Carlo Lizzani nel 1966 in Svegliati e uccidi (Lutring) racconta con lucidità la carriera di Luciano Lutring “il solista del mitra”, figlio di un lattaio entrato nel giro della mala con una rapina a una gioielleria semplicemente per fare colpo su di una ragazza di cui è innamorato.

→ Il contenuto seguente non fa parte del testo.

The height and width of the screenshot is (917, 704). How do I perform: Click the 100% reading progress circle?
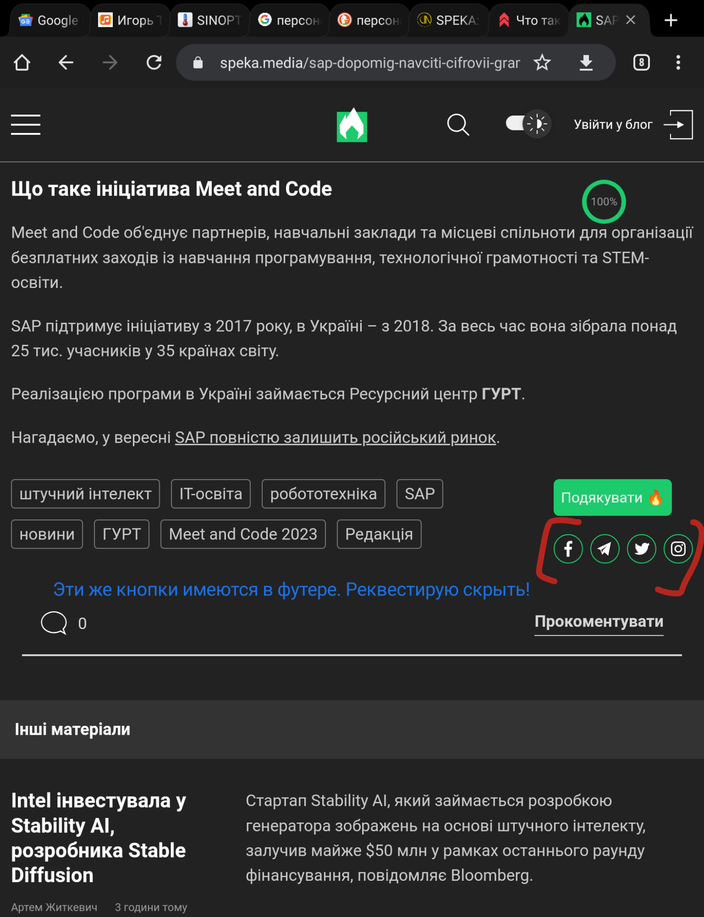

Sullo sfondo la Milano neocapitalista in forte trasformazione e la mutazione dei delinquenti non più provenienti dalle periferie urbane emarginate, ma figli annoiati e insoddisfatti della buona borghesia.
Ancora Lizzani firma nel 1968 l’instant movie Banditi a Milano dedicato alle gesta della banda Cavallero che ha terrorizzato la metropoli il 25 settembre 1967 con una rapina al Banco di Napoli e un furioso e sanguinoso conflitto a fuoco con le forze dell’ordine per la vie della città. Un episodio drammatico rimasto impresso nella memoria collettiva, come l’orrendo delitto di una madre e dei suoi tre bambini di via San Gregorio 40, poco distante dalla Stazione Centrale, compiuto da Rina Fort il 29 novembre 1946, l’assalto al furgone portavalori in via Osoppo il 1° marzo 1958 (entrambi i casi risolti dal commissario Nardone), l’assalto a una gioielleria in via Montenapoleone il 15 aprile 1964 messa a segno dai Marsigliesi e naturalmente la strage di Piazza Fontana, il 12 dicembre 1969.
Inizia una nuova stagione cinematografica che vede come protagonisti sbirri soli, indifesi e vittime di una malavita sanguinaria alla quale non possono contrapporsi adeguatamente per non infrangere la legge.
Il terrorismo degli anni di piombo ha aperto poi un secondo fronte per le forze dell’ordine dai metodi inadeguati e basati solo sugli informatori chiamate a contrastare una criminalità attiva nelle rapine, nel controllo del mercato della droga, negli omicidi. Una realtà tragica e drammatica nella quale i milanesi hanno paura perfino a uscire la sera per recarsi al ristorante.
Così si spiega probabilmente il successo del genere “poliziottesco”, stroncato dalla critica, ma spettacolarmente attraente con sparatorie, stupri e inseguimenti automobilistici mozzafiato. I ragazzi del massacro (1969), La mala ordina (1972), Milano calibro 9, un classico amatissimo dai giovani con un superbo Gastone Moschin (“il miglior noir italiano di tutti i tempi” secondo Quentin Tarantino), Milano rovente, Tony Arzenta di Duccio Tessari con Alain Delon, un sicario che lavora per una potente organizzazione, Milano trema: la polizia vuole giustizia di Sergio Martino, tutti del 1973, Milano odia: la polizia non può sparare (1974), L’uomo della strada fa giustizia (1975) di Umberto Lenzi, sono solo alcune delle pellicole girate nel capoluogo lombardo e interpretate da attori francesi e americani in declino alla ricerca della popolarità perduta.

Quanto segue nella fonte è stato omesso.